Description of the task:
Go through the listing and write out each line exactly.

Supplied information:
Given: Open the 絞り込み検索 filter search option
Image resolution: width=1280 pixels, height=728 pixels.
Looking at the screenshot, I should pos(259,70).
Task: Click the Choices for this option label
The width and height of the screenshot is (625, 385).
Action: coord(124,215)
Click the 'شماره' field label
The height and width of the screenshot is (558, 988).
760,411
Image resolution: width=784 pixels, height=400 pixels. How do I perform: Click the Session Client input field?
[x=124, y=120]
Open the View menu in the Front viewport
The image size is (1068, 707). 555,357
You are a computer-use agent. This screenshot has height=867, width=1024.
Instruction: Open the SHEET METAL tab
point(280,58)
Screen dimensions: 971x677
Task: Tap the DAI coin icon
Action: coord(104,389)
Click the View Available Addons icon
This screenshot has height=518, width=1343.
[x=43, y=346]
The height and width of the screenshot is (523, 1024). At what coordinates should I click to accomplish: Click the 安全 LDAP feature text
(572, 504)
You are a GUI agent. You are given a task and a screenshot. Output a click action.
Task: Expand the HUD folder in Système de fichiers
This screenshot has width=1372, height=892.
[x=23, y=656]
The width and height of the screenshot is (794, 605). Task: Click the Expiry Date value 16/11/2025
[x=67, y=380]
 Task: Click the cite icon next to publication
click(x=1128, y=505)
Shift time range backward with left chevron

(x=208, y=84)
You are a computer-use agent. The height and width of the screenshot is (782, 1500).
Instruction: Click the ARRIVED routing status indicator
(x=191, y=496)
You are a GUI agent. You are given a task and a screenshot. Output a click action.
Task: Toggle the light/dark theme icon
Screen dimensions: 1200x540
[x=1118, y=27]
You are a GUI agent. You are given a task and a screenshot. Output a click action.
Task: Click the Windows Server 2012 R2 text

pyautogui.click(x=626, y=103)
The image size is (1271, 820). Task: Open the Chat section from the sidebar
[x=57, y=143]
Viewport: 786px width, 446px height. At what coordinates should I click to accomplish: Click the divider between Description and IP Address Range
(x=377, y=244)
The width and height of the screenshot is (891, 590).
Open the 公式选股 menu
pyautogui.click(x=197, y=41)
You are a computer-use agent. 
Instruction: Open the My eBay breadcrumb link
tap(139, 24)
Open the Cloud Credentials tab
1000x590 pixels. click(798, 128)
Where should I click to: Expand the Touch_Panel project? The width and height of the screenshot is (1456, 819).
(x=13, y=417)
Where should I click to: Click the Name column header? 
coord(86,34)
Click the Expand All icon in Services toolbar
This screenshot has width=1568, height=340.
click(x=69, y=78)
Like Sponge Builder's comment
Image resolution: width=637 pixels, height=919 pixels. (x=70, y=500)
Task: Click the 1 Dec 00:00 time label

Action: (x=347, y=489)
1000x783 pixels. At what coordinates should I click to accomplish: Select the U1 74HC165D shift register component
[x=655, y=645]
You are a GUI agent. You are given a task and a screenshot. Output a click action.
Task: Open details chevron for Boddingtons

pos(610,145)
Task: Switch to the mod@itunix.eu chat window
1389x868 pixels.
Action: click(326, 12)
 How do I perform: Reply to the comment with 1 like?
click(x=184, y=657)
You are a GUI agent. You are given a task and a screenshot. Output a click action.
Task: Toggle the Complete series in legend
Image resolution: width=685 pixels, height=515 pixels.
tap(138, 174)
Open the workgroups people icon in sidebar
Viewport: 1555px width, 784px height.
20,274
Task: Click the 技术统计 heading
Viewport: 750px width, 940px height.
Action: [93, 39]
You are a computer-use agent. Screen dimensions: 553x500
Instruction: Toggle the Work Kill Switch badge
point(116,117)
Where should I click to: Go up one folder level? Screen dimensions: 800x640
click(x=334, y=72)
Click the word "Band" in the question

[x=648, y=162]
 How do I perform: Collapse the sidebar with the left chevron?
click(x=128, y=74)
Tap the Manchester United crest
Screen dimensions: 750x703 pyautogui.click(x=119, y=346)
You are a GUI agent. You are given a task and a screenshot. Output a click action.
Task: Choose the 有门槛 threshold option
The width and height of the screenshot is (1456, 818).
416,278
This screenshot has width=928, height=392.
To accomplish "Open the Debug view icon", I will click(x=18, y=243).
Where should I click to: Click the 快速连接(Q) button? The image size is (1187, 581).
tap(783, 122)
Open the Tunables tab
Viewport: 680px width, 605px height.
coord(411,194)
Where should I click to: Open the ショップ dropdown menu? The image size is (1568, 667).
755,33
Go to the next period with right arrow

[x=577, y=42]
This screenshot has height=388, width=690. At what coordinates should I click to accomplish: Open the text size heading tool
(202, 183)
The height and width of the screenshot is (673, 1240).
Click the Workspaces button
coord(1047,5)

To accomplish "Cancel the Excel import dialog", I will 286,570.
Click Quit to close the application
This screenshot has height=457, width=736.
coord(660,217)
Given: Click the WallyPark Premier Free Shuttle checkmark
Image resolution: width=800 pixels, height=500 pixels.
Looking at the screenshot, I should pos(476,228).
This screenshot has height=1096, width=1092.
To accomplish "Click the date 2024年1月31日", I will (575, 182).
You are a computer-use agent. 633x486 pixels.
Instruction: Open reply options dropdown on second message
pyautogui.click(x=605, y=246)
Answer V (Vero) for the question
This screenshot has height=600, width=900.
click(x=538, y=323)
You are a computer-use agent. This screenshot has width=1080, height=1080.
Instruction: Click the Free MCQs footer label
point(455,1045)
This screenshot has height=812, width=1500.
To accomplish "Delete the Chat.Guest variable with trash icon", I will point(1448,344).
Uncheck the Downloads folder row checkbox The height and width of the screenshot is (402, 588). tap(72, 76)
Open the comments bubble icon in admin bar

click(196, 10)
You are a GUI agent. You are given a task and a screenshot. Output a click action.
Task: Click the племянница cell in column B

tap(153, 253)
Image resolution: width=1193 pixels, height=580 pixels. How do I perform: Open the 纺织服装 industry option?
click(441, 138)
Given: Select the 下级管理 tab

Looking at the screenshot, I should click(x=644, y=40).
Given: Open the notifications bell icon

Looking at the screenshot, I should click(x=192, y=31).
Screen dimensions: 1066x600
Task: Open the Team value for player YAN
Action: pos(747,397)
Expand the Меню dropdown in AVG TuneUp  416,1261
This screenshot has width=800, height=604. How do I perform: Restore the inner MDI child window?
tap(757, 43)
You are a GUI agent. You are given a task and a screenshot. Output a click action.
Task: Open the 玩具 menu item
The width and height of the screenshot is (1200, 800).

Answer to this exercise:
Given: Open the 絞り込み検索 filter search option
Image resolution: width=1280 pixels, height=728 pixels.
Looking at the screenshot, I should pos(259,70).
Task: Click the Choices for this option label
The width and height of the screenshot is (625, 385).
Action: coord(124,215)
Click the 'شماره' field label
The height and width of the screenshot is (558, 988).
760,411
Image resolution: width=784 pixels, height=400 pixels. How do I perform: Click the Session Client input field?
[x=124, y=120]
Open the View menu in the Front viewport
The image size is (1068, 707). 555,357
You are a computer-use agent. This screenshot has height=867, width=1024.
Instruction: Open the SHEET METAL tab
point(280,58)
Screen dimensions: 971x677
Task: Tap the DAI coin icon
Action: coord(104,389)
Click the View Available Addons icon
This screenshot has height=518, width=1343.
[x=43, y=346]
The height and width of the screenshot is (523, 1024). At what coordinates should I click to accomplish: Click the 安全 LDAP feature text
(572, 504)
You are a GUI agent. You are given a task and a screenshot. Output a click action.
Task: Expand the HUD folder in Système de fichiers
This screenshot has width=1372, height=892.
[x=23, y=656]
The width and height of the screenshot is (794, 605). Task: Click the Expiry Date value 16/11/2025
[x=67, y=380]
 Task: Click the cite icon next to publication
click(x=1128, y=505)
Shift time range backward with left chevron

(x=208, y=84)
You are a computer-use agent. The height and width of the screenshot is (782, 1500).
Instruction: Click the ARRIVED routing status indicator
(x=191, y=496)
You are a GUI agent. You are given a task and a screenshot. Output a click action.
Task: Toggle the light/dark theme icon
Screen dimensions: 1200x540
[x=1118, y=27]
You are a GUI agent. You are given a task and a screenshot. Output a click action.
Task: Click the Windows Server 2012 R2 text

pyautogui.click(x=626, y=103)
The image size is (1271, 820). Task: Open the Chat section from the sidebar
[x=57, y=143]
Viewport: 786px width, 446px height. At what coordinates should I click to accomplish: Click the divider between Description and IP Address Range
(x=377, y=244)
The width and height of the screenshot is (891, 590).
Open the 公式选股 menu
pyautogui.click(x=197, y=41)
You are a computer-use agent. 
Instruction: Open the My eBay breadcrumb link
tap(139, 24)
Open the Cloud Credentials tab
1000x590 pixels. click(798, 128)
Where should I click to: Expand the Touch_Panel project? The width and height of the screenshot is (1456, 819).
(x=13, y=417)
Where should I click to: Click the Name column header? 
coord(86,34)
Click the Expand All icon in Services toolbar
This screenshot has width=1568, height=340.
click(x=69, y=78)
Like Sponge Builder's comment
Image resolution: width=637 pixels, height=919 pixels. (x=70, y=500)
Task: Click the 1 Dec 00:00 time label

Action: (x=347, y=489)
1000x783 pixels. At what coordinates should I click to accomplish: Select the U1 74HC165D shift register component
[x=655, y=645]
You are a GUI agent. You are given a task and a screenshot. Output a click action.
Task: Open details chevron for Boddingtons

pos(610,145)
Task: Switch to the mod@itunix.eu chat window
1389x868 pixels.
Action: click(326, 12)
 How do I perform: Reply to the comment with 1 like?
click(x=184, y=657)
You are a GUI agent. You are given a task and a screenshot. Output a click action.
Task: Toggle the Complete series in legend
Image resolution: width=685 pixels, height=515 pixels.
tap(138, 174)
Open the workgroups people icon in sidebar
Viewport: 1555px width, 784px height.
20,274
Task: Click the 技术统计 heading
Viewport: 750px width, 940px height.
Action: [93, 39]
You are a computer-use agent. Screen dimensions: 553x500
Instruction: Toggle the Work Kill Switch badge
point(116,117)
Where should I click to: Go up one folder level? Screen dimensions: 800x640
click(x=334, y=72)
Click the word "Band" in the question

[x=648, y=162]
 How do I perform: Collapse the sidebar with the left chevron?
click(x=128, y=74)
Tap the Manchester United crest
Screen dimensions: 750x703 pyautogui.click(x=119, y=346)
You are a GUI agent. You are given a task and a screenshot. Output a click action.
Task: Choose the 有门槛 threshold option
The width and height of the screenshot is (1456, 818).
416,278
This screenshot has width=928, height=392.
To accomplish "Open the Debug view icon", I will click(x=18, y=243).
Where should I click to: Click the 快速连接(Q) button? The image size is (1187, 581).
tap(783, 122)
Open the Tunables tab
Viewport: 680px width, 605px height.
coord(411,194)
Where should I click to: Open the ショップ dropdown menu? The image size is (1568, 667).
755,33
Go to the next period with right arrow

[x=577, y=42]
This screenshot has height=388, width=690. At what coordinates should I click to accomplish: Open the text size heading tool
(202, 183)
The height and width of the screenshot is (673, 1240).
Click the Workspaces button
coord(1047,5)

To accomplish "Cancel the Excel import dialog", I will 286,570.
Click Quit to close the application
This screenshot has height=457, width=736.
coord(660,217)
Given: Click the WallyPark Premier Free Shuttle checkmark
Image resolution: width=800 pixels, height=500 pixels.
Looking at the screenshot, I should pos(476,228).
This screenshot has height=1096, width=1092.
To accomplish "Click the date 2024年1月31日", I will (575, 182).
You are a computer-use agent. 633x486 pixels.
Instruction: Open reply options dropdown on second message
pyautogui.click(x=605, y=246)
Answer V (Vero) for the question
This screenshot has height=600, width=900.
click(x=538, y=323)
You are a computer-use agent. This screenshot has width=1080, height=1080.
Instruction: Click the Free MCQs footer label
point(455,1045)
This screenshot has height=812, width=1500.
To accomplish "Delete the Chat.Guest variable with trash icon", I will point(1448,344).
Uncheck the Downloads folder row checkbox The height and width of the screenshot is (402, 588). tap(72, 76)
Open the comments bubble icon in admin bar

click(196, 10)
You are a GUI agent. You are given a task and a screenshot. Output a click action.
Task: Click the племянница cell in column B

tap(153, 253)
Image resolution: width=1193 pixels, height=580 pixels. How do I perform: Open the 纺织服装 industry option?
click(441, 138)
Given: Select the 下级管理 tab

Looking at the screenshot, I should click(x=644, y=40).
Given: Open the notifications bell icon

Looking at the screenshot, I should click(x=192, y=31).
Screen dimensions: 1066x600
Task: Open the Team value for player YAN
Action: pos(747,397)
Expand the Меню dropdown in AVG TuneUp  416,1261
This screenshot has width=800, height=604. How do I perform: Restore the inner MDI child window?
tap(757, 43)
You are a GUI agent. You are given a task and a screenshot. Output a click action.
Task: Open the 玩具 menu item
The width and height of the screenshot is (1200, 800).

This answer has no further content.